Kutipan:
####
KENANGAN YANG HINGGAP HINGGA JAUH (Inmemoriam Prof. Dr. Muhammad Ashri, SH.,MH)
Jumat, saat hari belum memasuki siang, HP ditangan bergetar, sebuah sort masege masuk: Winner bro.. Belum sempat terbalas, HP sekali lagi bergetar, sebuah telepon.. Bro sudah dengar kabar.. Prof Ashri meninggal... . Tidak banyak perbincangan, hanya saling berjanji untuk niat melayat dan mengantar jenazah.
Sepanjang waktu singkat itu, terbayang pribadi yang dengan kapasitas keilmuannya telah mengantarkan kami berdiri di podium bergensi ujian promosi doktoral di Fakultas Hukum Unhas, medio Agustus 2019.
Kabarnya beliau akan dimakamkan bakda sholat jumat, kata Dr. Winner Siregar, SH., MH. Kami berharap bisa melayat langsung di rumah duka, lalu mengatarkan beliau di rest area terakhir yang damai. Namun apa daya, ‘semesta’ berkendak lain: kami tiba dirumah duka yang sudah sunyi, hanya puluhan ucapan duka berbingkai bunga warna warni berjajar rapi, memberi saksi kepergian jenazah Prof. Dr. Muhammad Ashri, SH., MH, sesaat lalu.
Kursi-kursi tamu berseliweran tak rapi, diam membisu. Kami memasuki halaman rumah, yang pagar besi kuning kusam, sangat akrab rasanya, menyapa dengan kenangan, saat kami sering mengunjungi rumah itu untuk konsultasi menimbah ilmu dari almarhum. Mendekat di pintu, terdengar perbincangan dengan nada suara penuh duka. Kami hanya bertanya perlahan, kemana jenazah di makamkan?
####
Petunjuk A: Ulangi kata demi kata bagian kutipan kenangan tentang Prof. Ashri yang dibuka dengan kata-kata "Sepanjang waktu singkat" dan ditutup dengan "medio Agustus 2019.".
Petunjuk B: Kapan ujian promosi doktoral di Fakultas Hukum Unhas berlangsung menurut kutipan kenangan tentang Prof. Ashri?
Petunjuk C: Teruskan kutipan kenangan tentang Prof. Ashri, mulai dari sesudah kalimat terakhirnya.
Baris-baris di bawah tidak diperlukan untuk mengerjakan tugas ini.

Daftar Baris:
####
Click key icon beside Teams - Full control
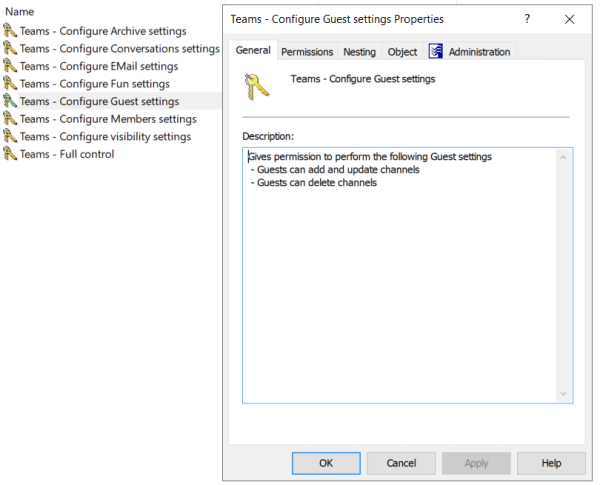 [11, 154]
####
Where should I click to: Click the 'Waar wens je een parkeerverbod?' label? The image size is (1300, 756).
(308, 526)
####
Jawaban Tugas A:
Sepanjang waktu singkat itu, terbayang pribadi yang dengan kapasitas keilmuannya telah mengantarkan kami berdiri di podium bergensi ujian promosi doktoral di Fakultas Hukum Unhas, medio Agustus 2019.

Jawaban Tugas B: Medio Agustus 2019.

Jawaban Tugas C:
Kami angkatan 2015 Program S3 di FH Unhas. Kebersaman dengan beliau di ruang kuliah terasa berbeda (menurut saya pribadi), kesan sosok pribadi sederhana dan penuh sahaja, terasa padu dengan Materi HAM yang diampuhnya dengan pola pengajaran melalui pendekatan filosofis. Kesan yang begitu akademik. Pengajarannya mengenai HAM dari sisi paradigma, sejarah dan konteks empiris, meresap dalam logika yang mudah dicerna namun membawa kedalaman makna yang memenuhi 'kantong-kantong' pengetahuan mahasiswa yang ‘penasaran’.
Segumpal rasa ‘bersalah’ menerpah kami, karena tidak sempat masuk dalam rombongan yang menghantar jenazah beliau menuju bumi pemakaman. Selang waktu dua jam membuat kami hanya dapat menyusul dan mengunjungi pusara beliau yang baru saja ditinggalkan seluruh keluarga, tetangga, sahabat, kolega dan mitra, usai penguburan dan doa talkin, yang dibaca khusus buat beliau.
Setelah perjalanan berkelok-kelok di sepanjang tepi jalan tol, kami memasuki area makam yang bagai taman tertata. Rumput hijau yang membentang, pohon kemboja yang masih remaja dan sederet pusara putih bagai rumah-rumah mungil yang tenang tanpa suara, seolah memberi isyarat bahwa penghuninya sedang ‘tidur pulas’ bagai bayi. Langkah kami makin mendekat dari makam yang tanahnya masih basah dalam gundukan berwarna coklat. Masih dinaungi tenda untuk menahan terjangan hujan.
Terbayang sesaat kekita: suatu waktu beliau merangkul pundak saya dengan lengan kanannya yang ‘ringan’, ketika usai saya sodorkan SK sebagai Promotor pertama untuk penelitian desertasi yang saya usulkan. Dengan lengannya masih di pundak, beliau berujar “promotor dan mahasiswa bimbigannya itu seperti keluarga, ibarat ayah dan anak. Setiap ada masalah, kesulitan disampaikan”.
Hari itu wajah beliau nampak berseri dalam ketenangannya, karena sedang menanti hari bahagia anak beliau yang akan segera naik pelaminan. Saat saya temuai, beliau sedang mengedarkan undangan pernikahan anaknya, di ruang akademik.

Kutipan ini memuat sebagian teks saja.